En 2019, à la saison 1 de cette confrontation sociétale, la série « Maîtresse d’un homme marié » cristallisait déjà l’incompréhension entre une jeune génération avant-gardiste et une « vieille garde » opposée à l’évocation de l’érotisme, de l’adultère ou encore de l’homosexualité. Le vice-président de la très réactive ONG Jamra, Mame Mactar Guèye, saisissait le Conseil national de régulation audiovisuelle (CNRA), qui dénoncerait des clichés « indécents, obscènes ou injurieux ». En novembre dernier, la saison 2 de la querelle mettait en scène la série télévisée « Karma ». Jamra s’insurgea contre le caractère « érotique » du vingt-neuvième épisode, au cours duquel deux personnages s’embrassaient. Et obtint la suppression de la scène incriminée.

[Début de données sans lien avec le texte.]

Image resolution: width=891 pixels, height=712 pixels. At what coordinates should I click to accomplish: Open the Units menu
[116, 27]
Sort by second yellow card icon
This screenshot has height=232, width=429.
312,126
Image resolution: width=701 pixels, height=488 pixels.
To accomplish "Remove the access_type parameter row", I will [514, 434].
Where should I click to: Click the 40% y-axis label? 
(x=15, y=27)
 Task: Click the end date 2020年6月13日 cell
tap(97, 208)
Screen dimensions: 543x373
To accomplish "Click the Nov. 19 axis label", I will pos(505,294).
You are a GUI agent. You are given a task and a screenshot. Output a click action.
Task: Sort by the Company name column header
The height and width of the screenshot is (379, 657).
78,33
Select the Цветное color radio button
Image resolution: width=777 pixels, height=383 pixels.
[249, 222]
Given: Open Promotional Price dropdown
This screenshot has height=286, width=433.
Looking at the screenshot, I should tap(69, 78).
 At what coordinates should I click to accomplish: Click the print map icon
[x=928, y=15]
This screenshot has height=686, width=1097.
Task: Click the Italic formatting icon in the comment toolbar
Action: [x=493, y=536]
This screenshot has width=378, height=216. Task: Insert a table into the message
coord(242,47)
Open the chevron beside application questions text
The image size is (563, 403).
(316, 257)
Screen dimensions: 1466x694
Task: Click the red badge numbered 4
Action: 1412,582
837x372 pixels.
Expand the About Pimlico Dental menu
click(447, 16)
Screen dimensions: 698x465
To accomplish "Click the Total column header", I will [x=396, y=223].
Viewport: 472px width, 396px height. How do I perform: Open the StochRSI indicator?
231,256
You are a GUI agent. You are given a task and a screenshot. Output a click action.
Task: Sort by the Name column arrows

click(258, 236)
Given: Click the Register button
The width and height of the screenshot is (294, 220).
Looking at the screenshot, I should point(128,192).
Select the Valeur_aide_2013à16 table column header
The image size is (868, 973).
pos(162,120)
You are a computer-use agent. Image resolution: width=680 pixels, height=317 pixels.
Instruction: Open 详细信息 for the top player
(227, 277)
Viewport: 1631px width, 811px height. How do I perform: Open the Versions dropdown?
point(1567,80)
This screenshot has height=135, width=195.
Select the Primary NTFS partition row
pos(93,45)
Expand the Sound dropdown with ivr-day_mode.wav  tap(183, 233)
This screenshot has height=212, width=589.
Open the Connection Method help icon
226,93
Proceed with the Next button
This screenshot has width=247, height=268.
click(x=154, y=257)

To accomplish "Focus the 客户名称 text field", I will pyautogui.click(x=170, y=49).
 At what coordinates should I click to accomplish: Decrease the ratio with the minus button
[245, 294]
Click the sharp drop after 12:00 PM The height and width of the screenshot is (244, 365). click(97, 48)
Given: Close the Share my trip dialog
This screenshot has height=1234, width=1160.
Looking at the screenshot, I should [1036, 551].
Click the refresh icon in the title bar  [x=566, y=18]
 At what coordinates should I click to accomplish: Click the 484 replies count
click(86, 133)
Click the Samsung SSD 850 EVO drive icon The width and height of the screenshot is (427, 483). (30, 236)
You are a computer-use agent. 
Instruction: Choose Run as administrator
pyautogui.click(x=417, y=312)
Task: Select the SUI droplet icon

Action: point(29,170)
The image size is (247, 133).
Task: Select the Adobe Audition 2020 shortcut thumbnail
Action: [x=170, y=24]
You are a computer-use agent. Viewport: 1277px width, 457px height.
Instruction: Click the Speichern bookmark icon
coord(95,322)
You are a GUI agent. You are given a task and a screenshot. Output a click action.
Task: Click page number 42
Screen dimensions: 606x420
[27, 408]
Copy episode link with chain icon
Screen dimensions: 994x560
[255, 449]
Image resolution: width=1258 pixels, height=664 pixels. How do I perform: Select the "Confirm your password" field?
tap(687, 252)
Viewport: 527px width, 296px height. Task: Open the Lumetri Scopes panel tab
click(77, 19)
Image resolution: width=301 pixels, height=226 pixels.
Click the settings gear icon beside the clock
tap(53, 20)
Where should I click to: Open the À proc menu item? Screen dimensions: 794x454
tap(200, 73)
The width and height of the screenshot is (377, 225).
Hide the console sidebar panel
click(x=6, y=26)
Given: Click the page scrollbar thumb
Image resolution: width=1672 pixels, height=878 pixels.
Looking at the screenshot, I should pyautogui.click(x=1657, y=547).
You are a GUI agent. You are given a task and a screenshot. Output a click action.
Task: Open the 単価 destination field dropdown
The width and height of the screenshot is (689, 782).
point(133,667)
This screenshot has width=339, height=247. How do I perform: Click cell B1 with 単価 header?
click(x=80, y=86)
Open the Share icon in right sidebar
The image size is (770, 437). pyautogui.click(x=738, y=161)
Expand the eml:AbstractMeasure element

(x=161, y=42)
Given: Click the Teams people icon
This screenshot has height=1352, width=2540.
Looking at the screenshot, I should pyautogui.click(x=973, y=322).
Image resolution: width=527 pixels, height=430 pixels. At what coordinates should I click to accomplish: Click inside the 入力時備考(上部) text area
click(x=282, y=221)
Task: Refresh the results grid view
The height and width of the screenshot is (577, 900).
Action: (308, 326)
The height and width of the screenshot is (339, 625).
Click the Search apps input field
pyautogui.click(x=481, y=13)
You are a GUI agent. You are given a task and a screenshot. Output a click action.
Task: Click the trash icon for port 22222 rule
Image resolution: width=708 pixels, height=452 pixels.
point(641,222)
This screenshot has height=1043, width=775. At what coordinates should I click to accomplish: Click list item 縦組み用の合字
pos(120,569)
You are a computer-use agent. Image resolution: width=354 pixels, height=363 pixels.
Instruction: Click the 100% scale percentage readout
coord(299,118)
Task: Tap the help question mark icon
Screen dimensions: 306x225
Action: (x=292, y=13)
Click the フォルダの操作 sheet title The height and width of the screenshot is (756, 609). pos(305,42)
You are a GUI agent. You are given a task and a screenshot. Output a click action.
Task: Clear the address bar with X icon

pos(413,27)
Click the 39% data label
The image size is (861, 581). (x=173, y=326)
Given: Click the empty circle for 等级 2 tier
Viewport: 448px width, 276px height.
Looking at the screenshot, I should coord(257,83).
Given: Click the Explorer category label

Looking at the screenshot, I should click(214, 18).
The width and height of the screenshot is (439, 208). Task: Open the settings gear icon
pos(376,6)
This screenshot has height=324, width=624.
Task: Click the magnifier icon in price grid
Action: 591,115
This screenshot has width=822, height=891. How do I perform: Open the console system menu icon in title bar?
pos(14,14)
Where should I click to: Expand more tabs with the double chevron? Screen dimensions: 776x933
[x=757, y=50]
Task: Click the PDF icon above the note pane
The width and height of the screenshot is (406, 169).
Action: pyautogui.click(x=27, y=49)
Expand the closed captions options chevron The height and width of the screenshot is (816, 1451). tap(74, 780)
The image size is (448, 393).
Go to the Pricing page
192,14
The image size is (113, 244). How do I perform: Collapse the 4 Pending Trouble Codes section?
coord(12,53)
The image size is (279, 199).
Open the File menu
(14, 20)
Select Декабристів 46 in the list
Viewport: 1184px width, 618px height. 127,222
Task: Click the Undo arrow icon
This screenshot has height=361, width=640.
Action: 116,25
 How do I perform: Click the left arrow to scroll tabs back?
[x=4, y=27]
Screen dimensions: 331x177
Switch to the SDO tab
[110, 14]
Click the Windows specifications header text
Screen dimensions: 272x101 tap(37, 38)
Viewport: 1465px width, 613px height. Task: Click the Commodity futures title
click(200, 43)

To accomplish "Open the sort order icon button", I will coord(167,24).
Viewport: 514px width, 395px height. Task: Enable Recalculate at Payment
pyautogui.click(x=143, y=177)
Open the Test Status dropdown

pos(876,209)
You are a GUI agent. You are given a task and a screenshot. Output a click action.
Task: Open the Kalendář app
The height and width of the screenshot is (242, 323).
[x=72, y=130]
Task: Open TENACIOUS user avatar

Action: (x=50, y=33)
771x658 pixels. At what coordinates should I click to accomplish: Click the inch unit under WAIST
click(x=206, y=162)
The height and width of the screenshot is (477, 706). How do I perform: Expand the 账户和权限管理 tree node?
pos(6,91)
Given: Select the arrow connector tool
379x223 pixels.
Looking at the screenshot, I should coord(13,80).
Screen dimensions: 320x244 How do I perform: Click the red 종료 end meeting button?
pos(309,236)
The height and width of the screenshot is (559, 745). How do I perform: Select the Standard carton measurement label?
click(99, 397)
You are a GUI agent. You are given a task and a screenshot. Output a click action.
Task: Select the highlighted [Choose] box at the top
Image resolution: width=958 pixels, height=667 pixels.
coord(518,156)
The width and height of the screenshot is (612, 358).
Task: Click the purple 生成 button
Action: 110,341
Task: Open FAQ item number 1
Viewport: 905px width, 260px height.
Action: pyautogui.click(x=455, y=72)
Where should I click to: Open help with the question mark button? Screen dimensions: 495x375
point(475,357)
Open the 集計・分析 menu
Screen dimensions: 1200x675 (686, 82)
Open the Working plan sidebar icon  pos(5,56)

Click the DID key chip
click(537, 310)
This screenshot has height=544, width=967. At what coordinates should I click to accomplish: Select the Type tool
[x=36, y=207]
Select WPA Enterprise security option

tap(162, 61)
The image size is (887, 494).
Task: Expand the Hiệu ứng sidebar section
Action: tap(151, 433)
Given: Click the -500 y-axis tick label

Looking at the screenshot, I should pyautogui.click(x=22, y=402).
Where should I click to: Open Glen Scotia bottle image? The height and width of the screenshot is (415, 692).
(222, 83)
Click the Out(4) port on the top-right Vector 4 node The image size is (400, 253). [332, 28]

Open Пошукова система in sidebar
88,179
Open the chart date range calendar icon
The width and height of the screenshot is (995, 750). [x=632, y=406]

C’est maintenant la série « Cirque noir » qui fait sortir Jamra de ses gonds. Ce lundi 16 août, après la diffusion de la bande-annonce, la structure islamique obtient l’arrestation des producteurs, scénariste et acteurs de la série. Six d’entre eux sont déférés au parquet, le lendemain, pour attentat à la pudeur, outrage public et diffusion d’images contraires aux bonnes mœurs. Le trailer du feuilleton annonce notamment une scène où une femme censément dénudée se blottit contre un homme dans un lit.

Si la saison 3 du bras de fer entre créatifs et tenants d’une certaine morale va dans le sens de l’envenimement, c’est que la plainte a été déposée, cette fois, à la division de lutte contre la cybercriminalité de la police, la série sulfureuse étant diffusée uniquement sur les réseaux sociaux et non sur les chaînes traditionnelles relevant de la régulation apaisante des médias.

Qualité low cost

Chaque observateur y va de son analyse, les uns dénonçant une création devenue perversion, les autres rappelant que les séries sont des miroirs qui permettent de ne pas mettre sous le tapis les accès d’adolescence d’une société sénégalaise 2.0. Chacun décrypte aussi les points marqués par les uns et les autres : la répression vaut-elle plutôt un buzz favorable à l’audience de la série ou sert-elle le prosélytisme de Jamra ?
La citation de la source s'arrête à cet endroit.